The quaint start town, Vatan, with a little over 2,000 inhabitants, is one of several French villages with tongue in cheek names: (Vatan means “Go Away”), Arnac-la-Poste (“Cheat the Post Office”), Bouzillé (“Broken”), Trécon (“Very Stupid”), Poil (“Naked”), Monteton (“My Tit”), Corps-Nuds (“Nude Bodies”). Coincidentally, the town of Condom is on the river Baïse which without the umlaut over the “i” means “coitus” in common French parlance. With the ironic exception of Condom, these towns even belong to a group called the Association des communes de France aux noms burlesques et chantants.
The Tour town displays it motto without pretense: “Vatan… you’ll be back”…a saying which could be applied to Condom as well.

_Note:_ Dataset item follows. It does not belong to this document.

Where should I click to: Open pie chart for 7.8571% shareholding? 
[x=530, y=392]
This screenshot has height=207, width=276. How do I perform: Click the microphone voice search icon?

A refreshing change from the insipid names that tend to grace many of the towns, streets, and subdivisions of dysturbia.
LEMON ISRAELI COUSCOUS
1 1/2 T extra virgin olive oil
1/3 C yellow onion, peeled and finely chopped
1 1/2 C Israeli couscous
2 C chicken stock
3 T fresh mint, finely chopped
1 T grated lemon zest
3 T freshly squeezed lemon juice
1 T parsley, minced
Sea salt and freshly ground black pepper
Heat the olive oil in a heavy saucepan over medium high heat. Add the onion and cook, stirring, for 2 to 3 minutes, until tender and translucent. Stir in the couscous and cook for 2 to 3 minutes longer, until evenly coated with oil. Add the stock and bring to a boil. Reduce the heat to low, cover and simmer until tender, about 12 to 14 minutes.
Stir in the mint, lemon zest, lemon juice, and parsley, then season to taste with salt and pepper. Cook the couscous, stirring, over medium low heat until the mint and lemon are aromatic, 2 to 3 minutes longer. The couscous should be tender and fluffy.